> _RECORDS FOR THIS TASK_
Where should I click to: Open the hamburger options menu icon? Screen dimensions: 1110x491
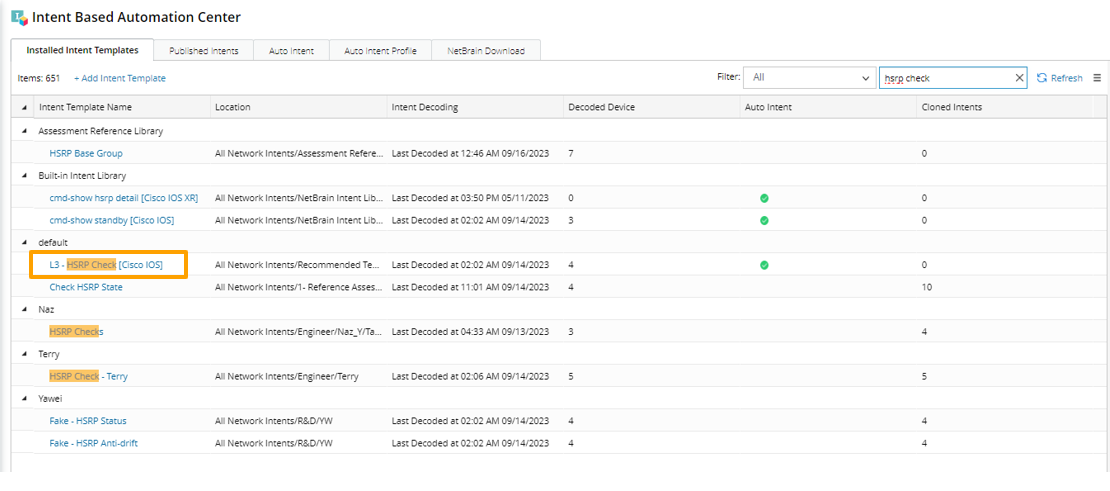(1097, 78)
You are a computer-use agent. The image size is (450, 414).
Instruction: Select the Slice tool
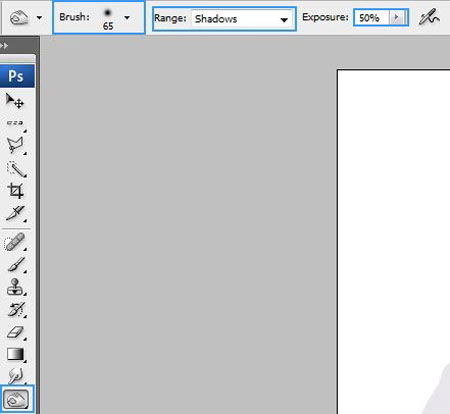click(x=15, y=214)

> _TASK_
Return an exact copy of the data above, apart from any pictures.

> _ANSWER FOR THE TASK_
Where should I click to: Open the hamburger options menu icon? Screen dimensions: 1110x491
(1097, 78)
You are a computer-use agent. The image size is (450, 414).
Instruction: Select the Slice tool
click(x=15, y=214)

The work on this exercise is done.